Learning Objectives — Students will be able to:

  1. Describe a trait-focused design problem (e.g., improving crop resilience or supporting a threatened population) using clear criteria and constraints.
  2. Use a decision matrix or similar tool to evaluate and compare competing design solutions based on how well they meet criteria and respect constraints.
  3. Analyze data from tests or simulations (tables, graphs) to determine similarities and differences in how well designs perform.
  4. Develop and use a model or simulation (e.g., trait tokens, cards, beads, or simple digital/graph models) to generate data on how a design might affect traits and population outcomes over repeated trials.
  5. Construct a Design Review Recommendation that explains which solution they recommend and how they would improve it, using evidence from their evaluations, data analysis, and models (aligned with MS-ETS1-2–4).

Standards Alignment — 7th Grade (NGSS-based custom)

  • MS-ETS1-2 — Evaluate competing design solutions using a systematic process to determine how well they meet the criteria and constraints of a problem.
  • MS-ETS1-3 — Analyze data from tests to determine similarities and differences among several design solutions to identify which best meets the criteria.
  • MS-ETS1-4 — Develop a model to generate data for iterative testing and modification of a proposed object, tool, or process so that an optimal design can be achieved.

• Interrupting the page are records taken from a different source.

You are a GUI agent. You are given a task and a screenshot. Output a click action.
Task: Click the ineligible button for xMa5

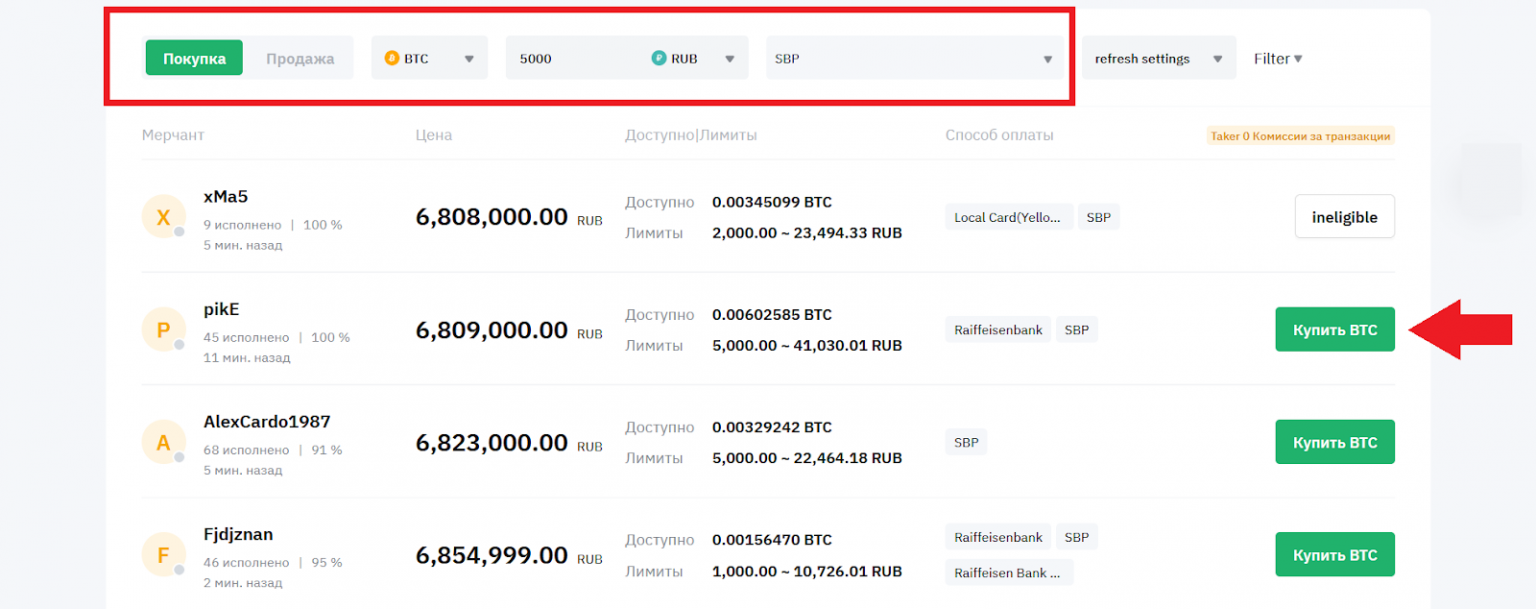pyautogui.click(x=1344, y=217)
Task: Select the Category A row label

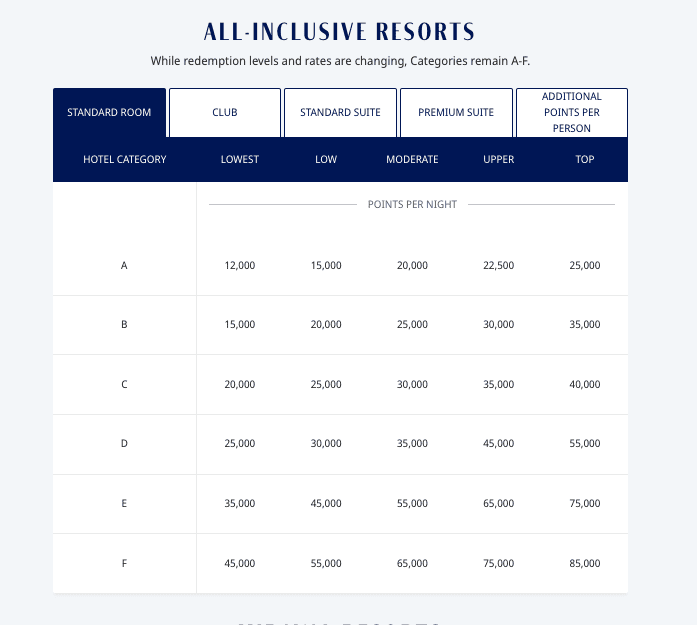Action: tap(124, 266)
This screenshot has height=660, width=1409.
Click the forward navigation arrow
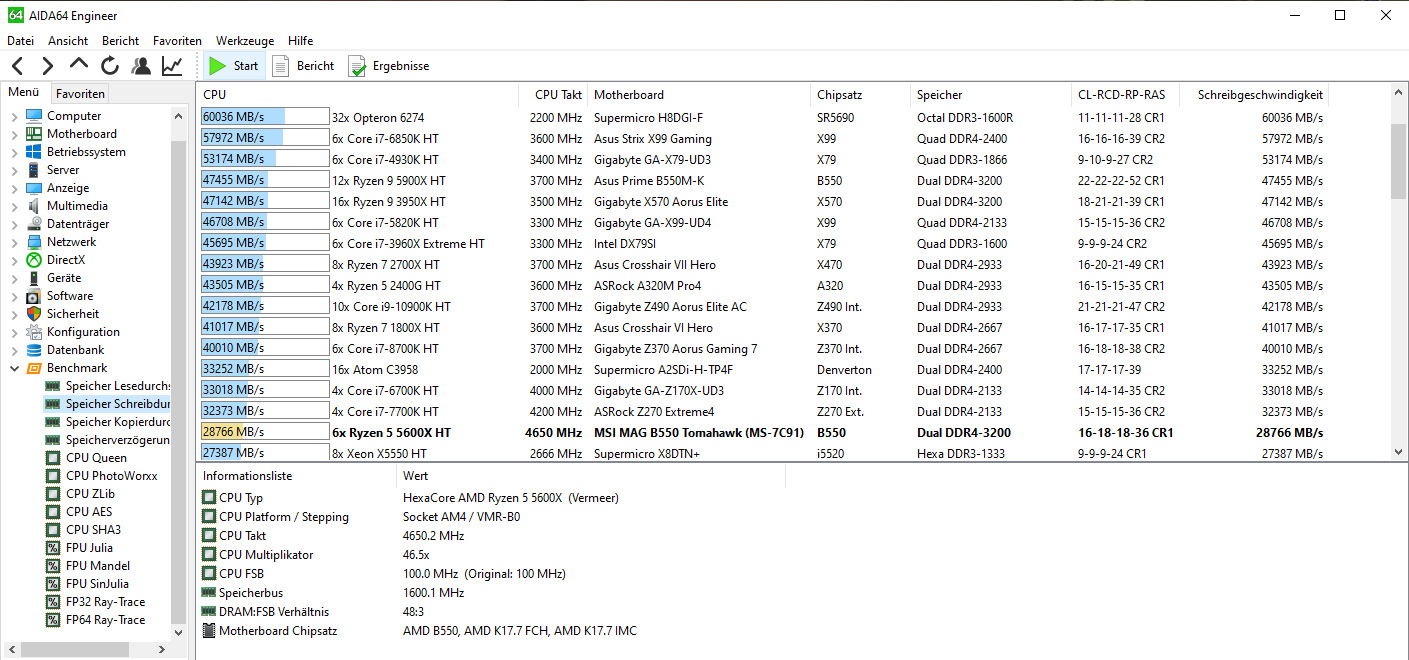[47, 66]
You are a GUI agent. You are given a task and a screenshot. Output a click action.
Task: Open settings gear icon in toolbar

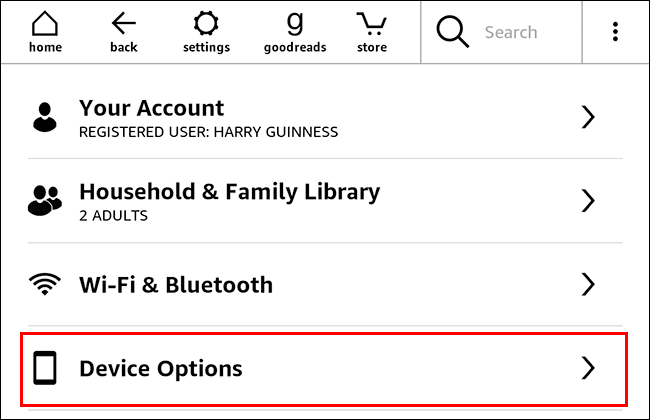click(x=206, y=24)
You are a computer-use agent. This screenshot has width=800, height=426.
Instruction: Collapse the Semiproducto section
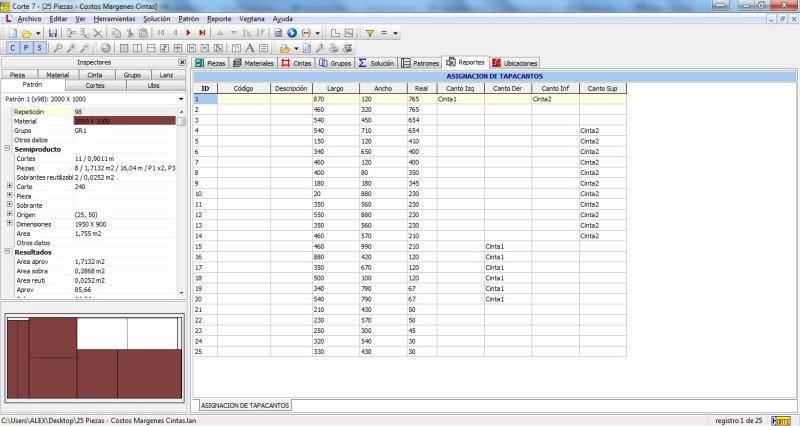point(9,149)
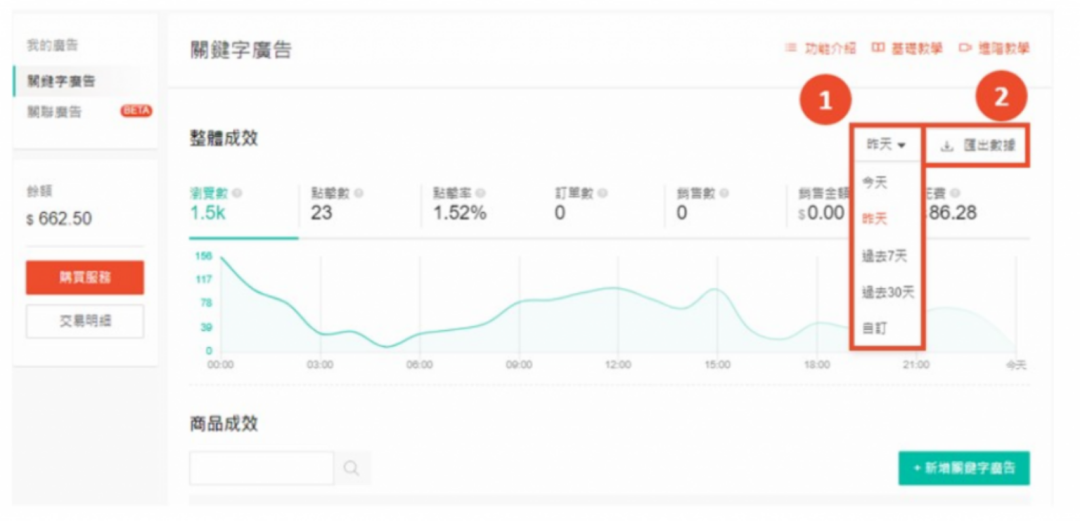Click the info icon next to 瀏覽數
Screen dimensions: 1080x522
238,193
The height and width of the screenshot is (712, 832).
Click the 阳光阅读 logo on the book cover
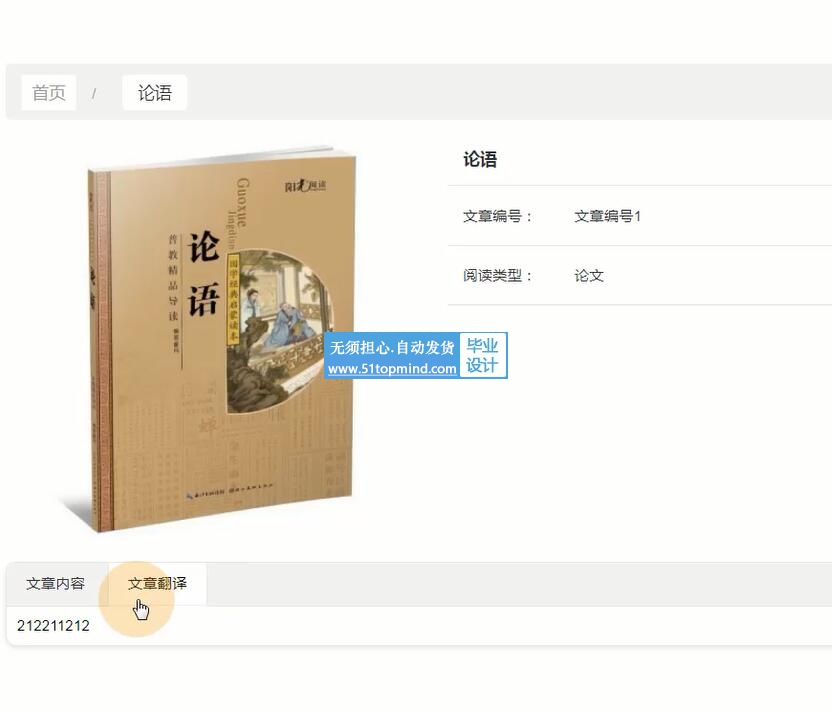click(305, 186)
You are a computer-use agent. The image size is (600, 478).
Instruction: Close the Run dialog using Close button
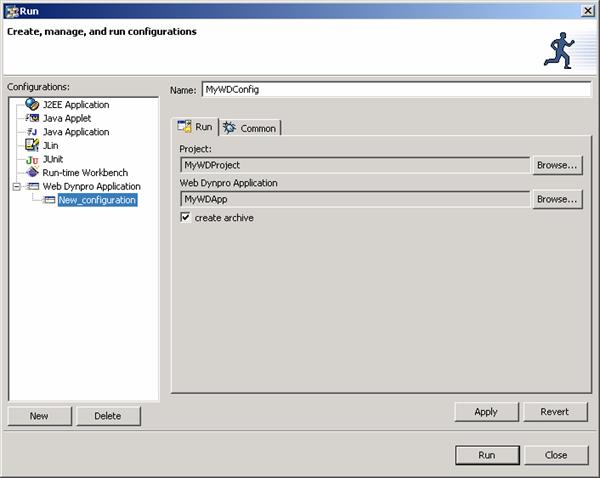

Success Criteria — Student Language

  • I can clearly describe a design problem involving traits and name its criteria and constraints.
  • I can compare design solutions using a decision matrix or rating system instead of just picking my favorite.
  • I can analyze test data (tables or graphs) to decide which design worked better and why.
  • I can build and run a simple model or simulation to generate data on how a trait-focused design might affect a population or yield over time.
  • I can write or present a design recommendation that uses data, criteria/constraints, and model results to justify my choice and suggest improvements.